The critical angle for total internal reflection in diamond is only 24.5 degrees — meaning that light hitting any internal surface at more than 24.5 degrees from vertical is completely reflected back into the stone. This is why a well-cut diamond appears full of light from every angle: almost any light that enters is reflected multiple times before exiting through the crown. The round brilliant cut, mathematically optimised by Marcel Tolkowsky in 1919, is designed to maximise this effect while balancing brilliance against fire.
Diamond Origin and Formation
Diamonds form in the Earth’s mantle and are brought to the surface by kimberlite and lamproite volcanic pipes — deep-sourced volcanic eruptions that travel from mantle depths to the surface quickly enough to preserve the diamond without allowing it to revert to graphite. The primary commercial diamond sources include: South Africa (the original kimberlite discovery), Botswana (the world’s largest diamond producer by value), Russia (the Mir, Udachnaya, and Jubilee pipes), Canada (the Ekati, Diavik, and Victor mines), Australia (the Argyle mine, now closed, was the source of rare pink diamonds), and Angola, Zimbabwe, and other African producers.
Diamond Age
Most gem diamonds are between 1 billion and 3.5 billion years old — among the oldest materials accessible to humans. They formed in the mantle during periods of intense geological activity, long before complex life existed on Earth. When you hold a diamond, you are holding something that formed before the oceans took their current configuration, before the dinosaurs, before most of the rock that currently makes up the continents. That age is as extraordinary as any optical property.

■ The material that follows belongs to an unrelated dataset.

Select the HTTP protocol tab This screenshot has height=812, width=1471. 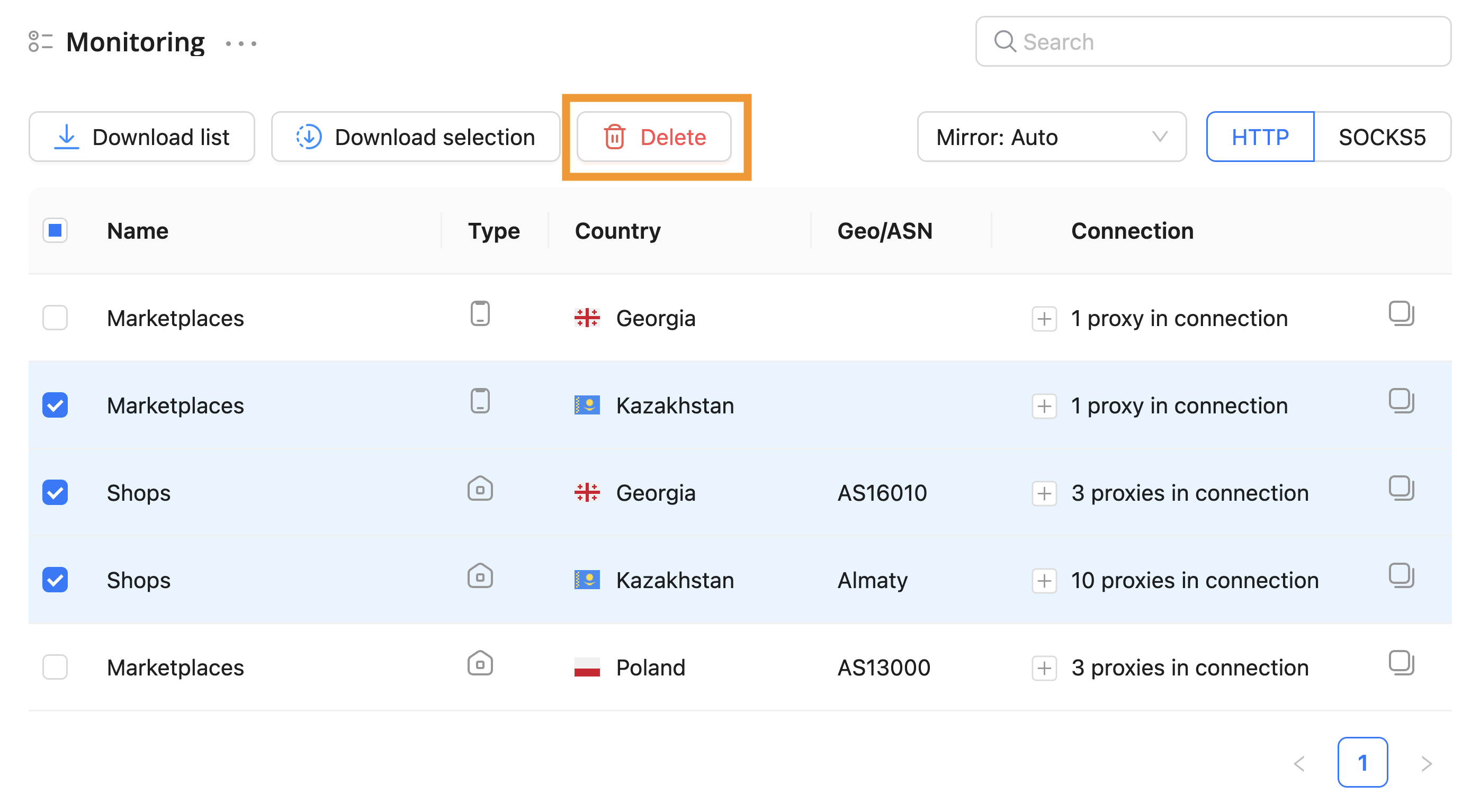tap(1260, 137)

Diamond Quality: Beyond the 4Cs
The GIA 4Cs (cut, colour, clarity, carat weight) provide a framework that every professional must know thoroughly. But the most sophisticated diamond selling goes beyond these four metrics to address fluorescence, symmetry, polish, table size, depth percentage, culet condition, and the overall light performance of the specific stone in hand. Two diamonds with identical 4C grades can perform dramatically differently — and only hands-on evaluation with a trained eye identifies which is superior.

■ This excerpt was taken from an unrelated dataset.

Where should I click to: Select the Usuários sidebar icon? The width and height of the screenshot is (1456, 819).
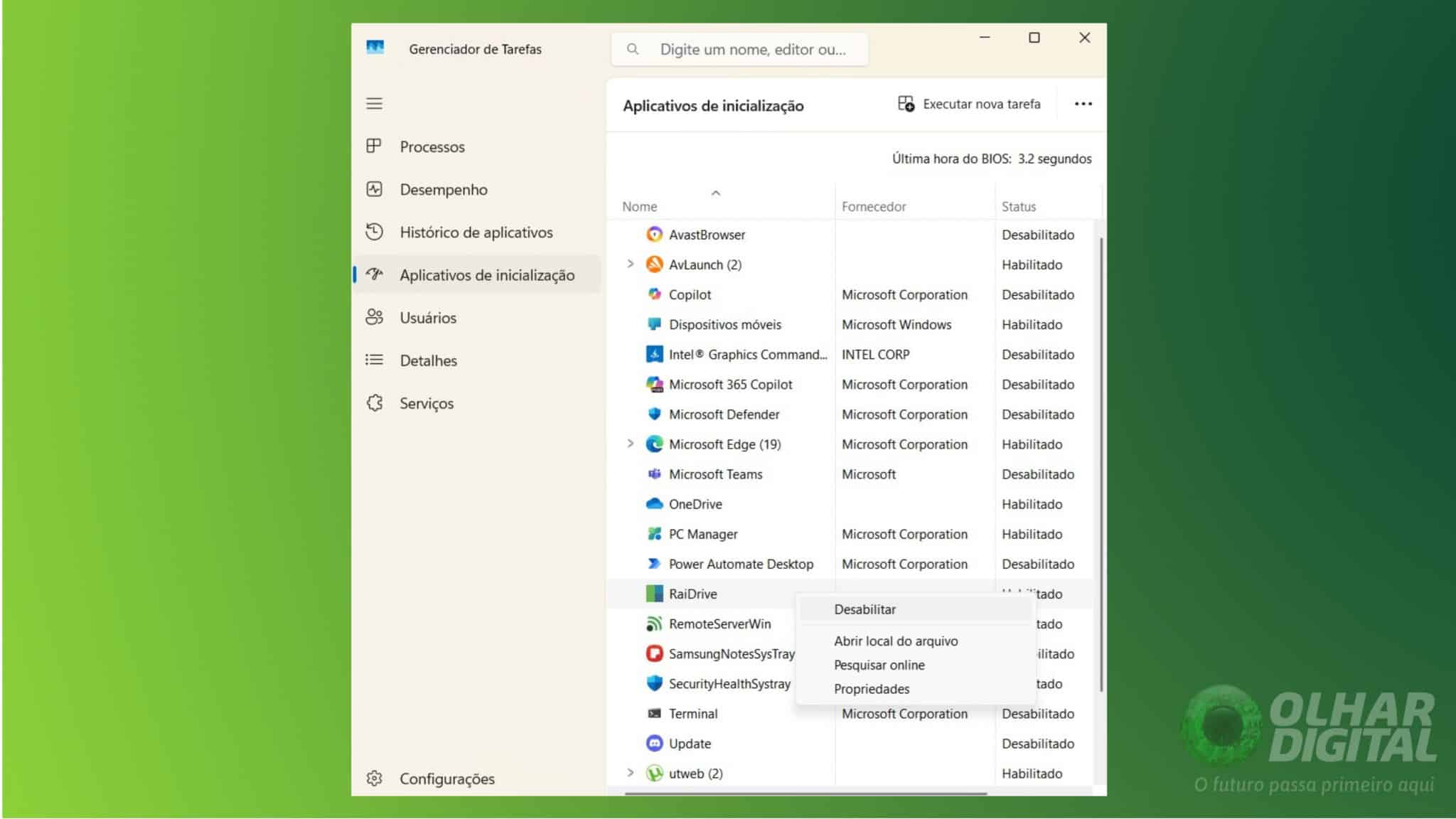(374, 318)
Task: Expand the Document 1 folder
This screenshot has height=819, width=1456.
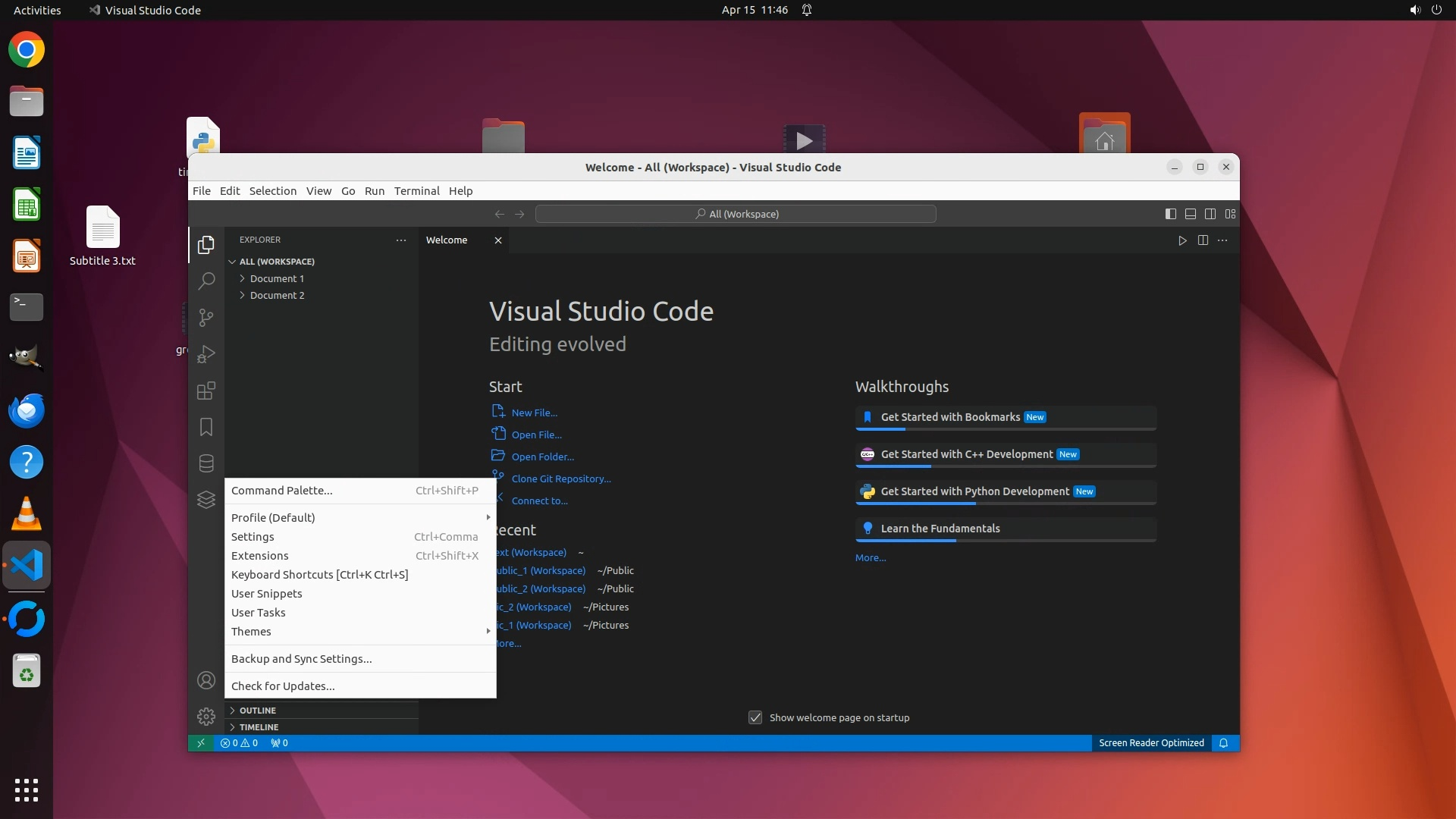Action: pos(276,278)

Light performance tools (idealscope, ASET scope, hearts-and-arrows viewers) allow objective assessment of how well a diamond returns light. A diamond with a strong AGS Ideal or GIA Excellent cut grade and confirmed hearts-and-arrows symmetry is demonstrably a better-performing stone than one without these indicators, even at the same 4Cs grade level. This is the knowledge that separates diamond professionals from diamond salespeople.